Reproduce the data verbatim from the line with "Expand the 更多 dropdown menu" up to and including the line with "Looking at the", leaving the pictures out of your answer.
==== GIVEN DATA ====
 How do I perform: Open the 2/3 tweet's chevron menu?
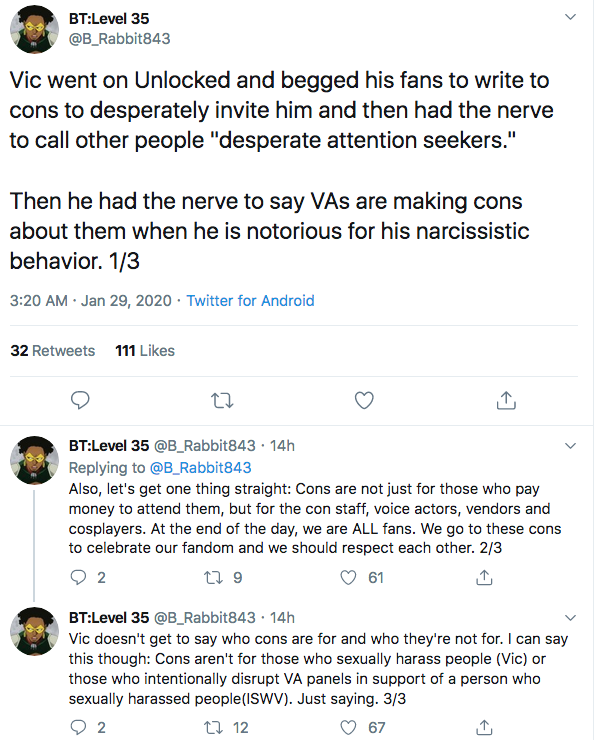point(571,446)

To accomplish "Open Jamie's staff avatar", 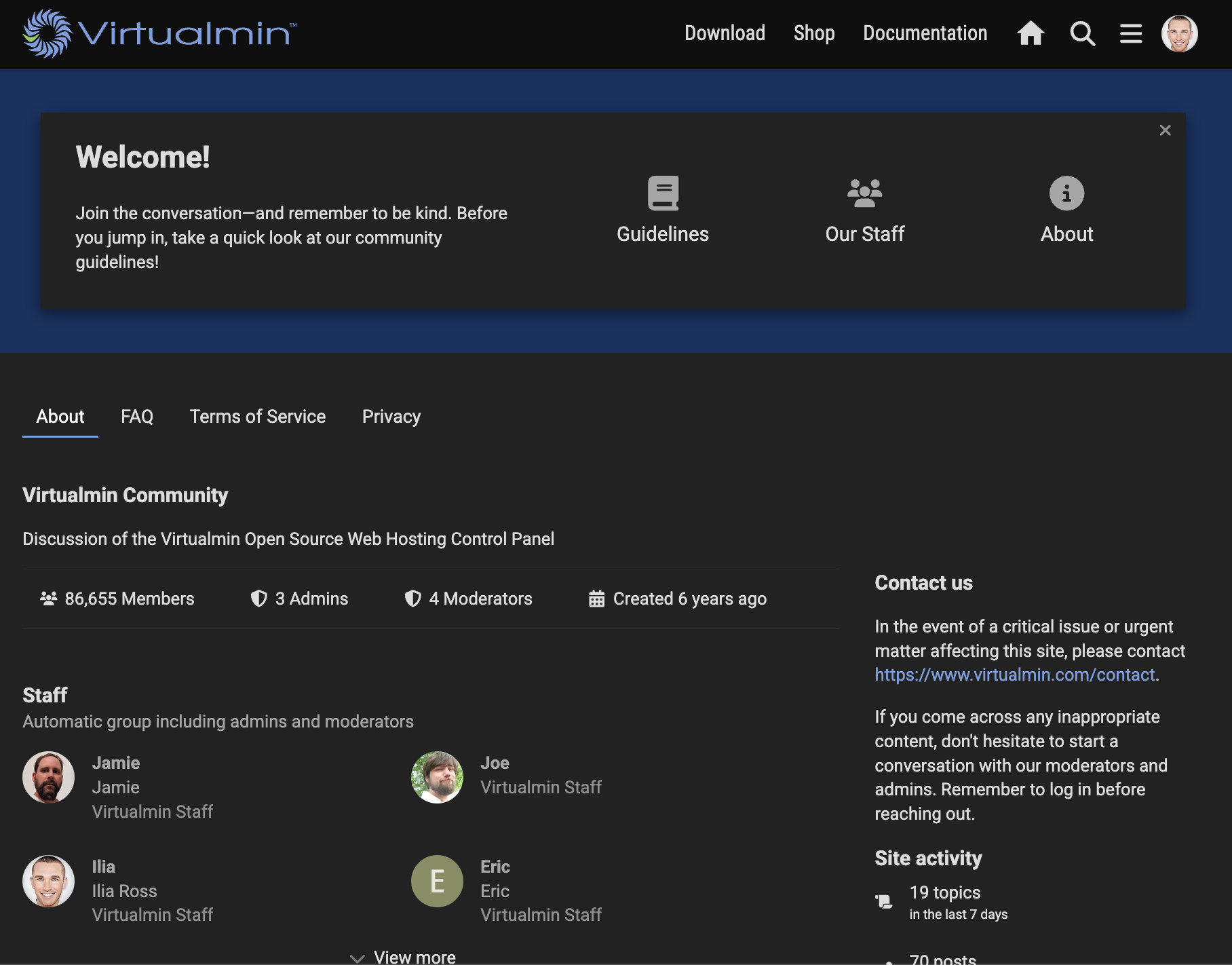I will 48,777.
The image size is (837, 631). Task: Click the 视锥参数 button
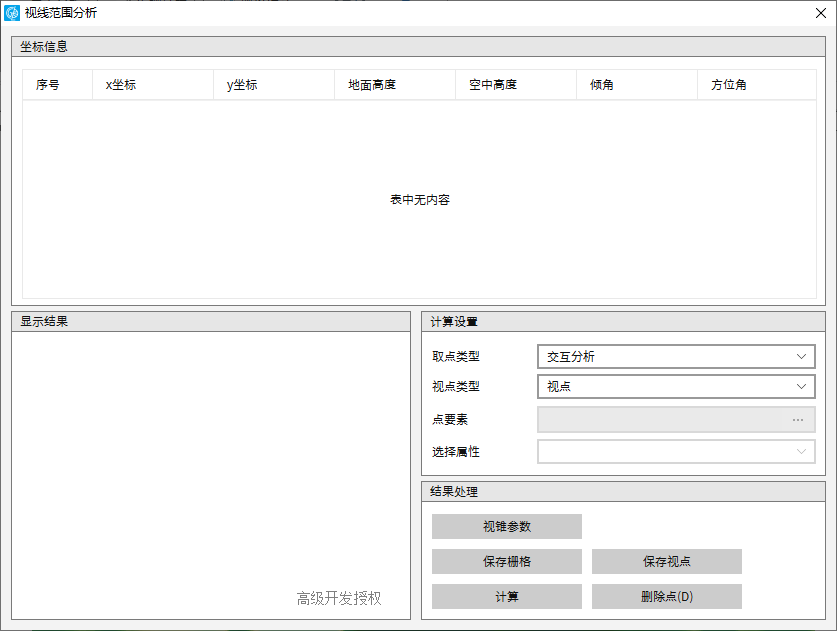pyautogui.click(x=506, y=527)
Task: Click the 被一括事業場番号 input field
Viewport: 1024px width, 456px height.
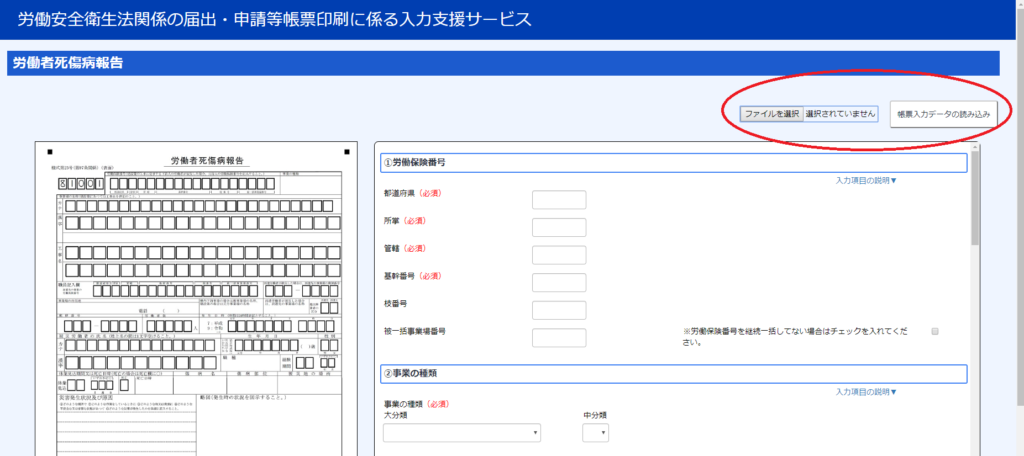Action: tap(559, 338)
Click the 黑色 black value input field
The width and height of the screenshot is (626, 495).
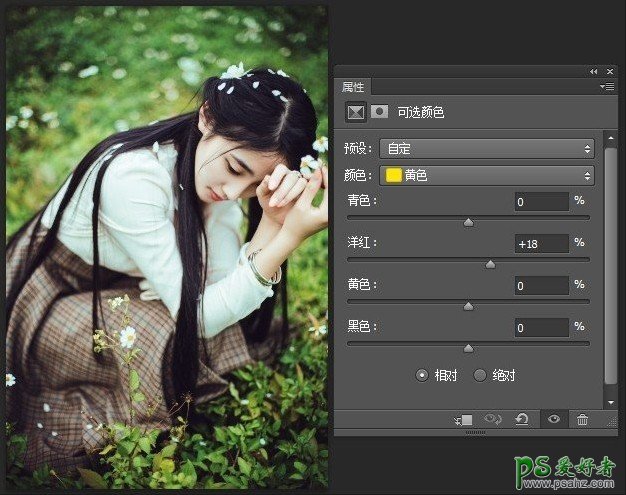[x=540, y=327]
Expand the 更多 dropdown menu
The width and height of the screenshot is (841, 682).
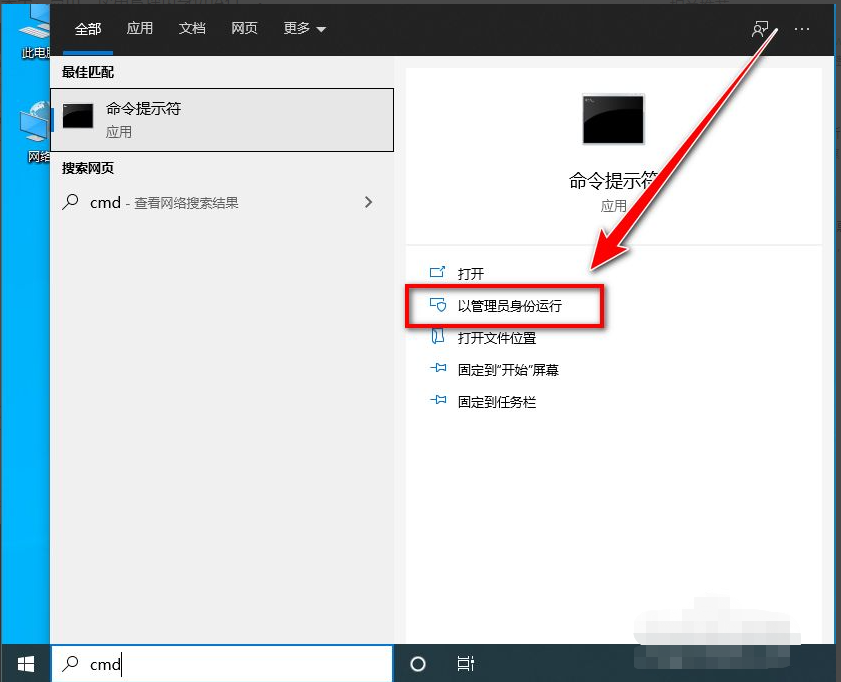click(x=303, y=29)
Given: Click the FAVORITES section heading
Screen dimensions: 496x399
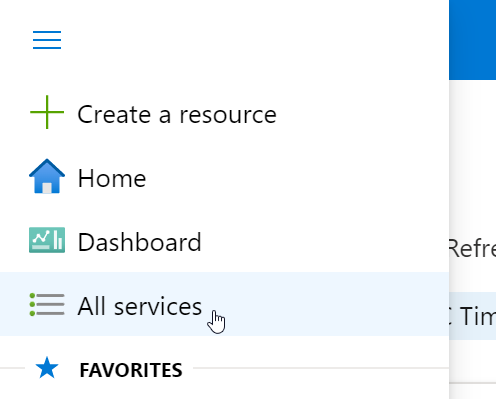Looking at the screenshot, I should click(x=131, y=370).
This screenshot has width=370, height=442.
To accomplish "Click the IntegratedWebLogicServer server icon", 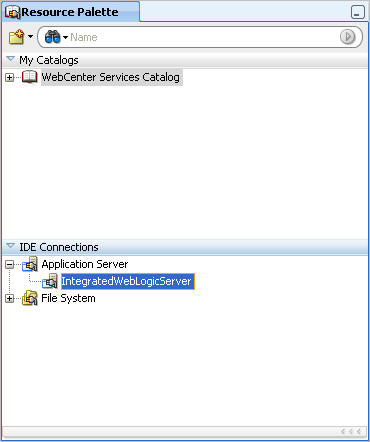I will (x=50, y=281).
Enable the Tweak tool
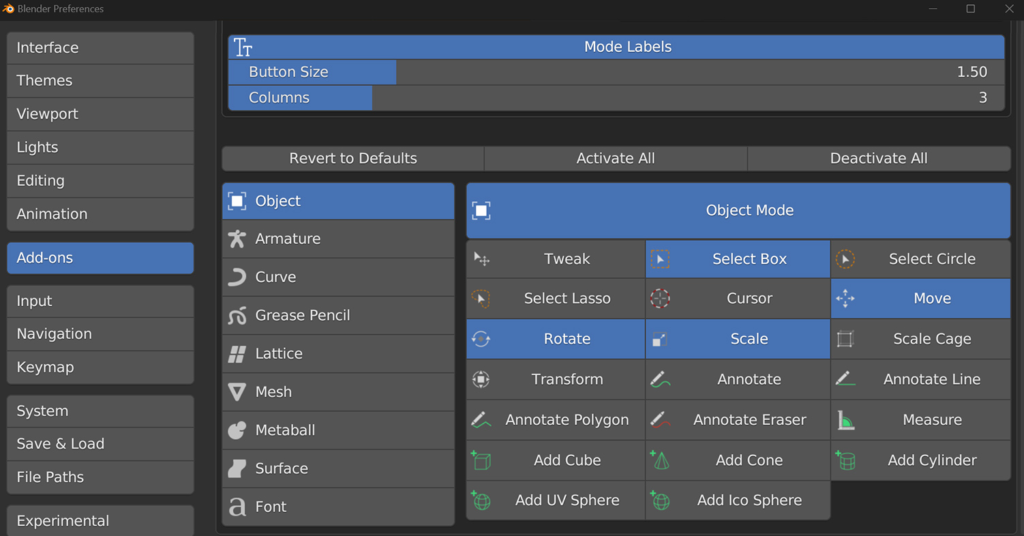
====
**OUTPUT BELOW:**
Expand the 更多 dropdown menu
The width and height of the screenshot is (841, 682).
click(x=303, y=29)
Given: Click the FAVORITES section heading
Screen dimensions: 496x399
Looking at the screenshot, I should click(x=131, y=370).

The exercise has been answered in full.